Optimizing FP16 performance
We improved FP16 performance through a series of optimizations: introducing memory-optimized search in OpenSearch 3.1, implementing SIMD distance calculations in 3.4, and adding bulk SIMD processing in 3.5.
OpenSearch 3.1: Memory-optimized search
In OpenSearch 3.1, we introduced memory-optimized search, enabling the use of Faiss indexes in environments with tight memory constraints, where available memory is smaller than the index size. This was achieved by combining Lucene’s search algorithm with a Faiss index. Thanks to Lucene’s early termination optimization, almost all vector types—except FP16—showed improved search QPS in multi-segment scenarios when the index was fully loaded in memory.
FP16 presented a bigger challenge. Conversion from FP16 to FP32 was performed in Java, meaning that even if a CPU could handle FP16-to-FP32 conversion in hardware, the JVM relied on a software-based conversion instead.

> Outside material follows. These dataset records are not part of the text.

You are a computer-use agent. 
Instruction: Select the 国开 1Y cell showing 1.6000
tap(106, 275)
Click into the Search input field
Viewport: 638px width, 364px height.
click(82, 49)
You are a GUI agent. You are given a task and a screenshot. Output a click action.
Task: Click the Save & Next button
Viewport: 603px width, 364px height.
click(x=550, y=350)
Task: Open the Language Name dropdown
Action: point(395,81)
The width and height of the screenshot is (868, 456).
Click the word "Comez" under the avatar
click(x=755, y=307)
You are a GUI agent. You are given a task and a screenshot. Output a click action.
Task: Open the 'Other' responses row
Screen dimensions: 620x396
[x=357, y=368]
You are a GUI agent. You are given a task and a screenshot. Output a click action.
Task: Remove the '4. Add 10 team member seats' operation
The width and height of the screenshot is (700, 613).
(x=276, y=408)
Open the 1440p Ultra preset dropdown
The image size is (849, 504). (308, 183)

Because the JVM lacks native FP16 support, FP16 vectors had to be encoded to FP32 before performing distance calculations.
This became a major performance bottleneck: searches using FP16 were nearly twice as slow compared to the default implementation.
OpenSearch 3.4: SIMD FP16 distance calculation
In OpenSearch 3.4, we addressed the FP16 performance limitation by intercepting the distance calculation and delegating it to C++ SIMD. From an implementation perspective, we leveraged the optimized SIMD code already provided by the Faiss library, which simplified the implementation.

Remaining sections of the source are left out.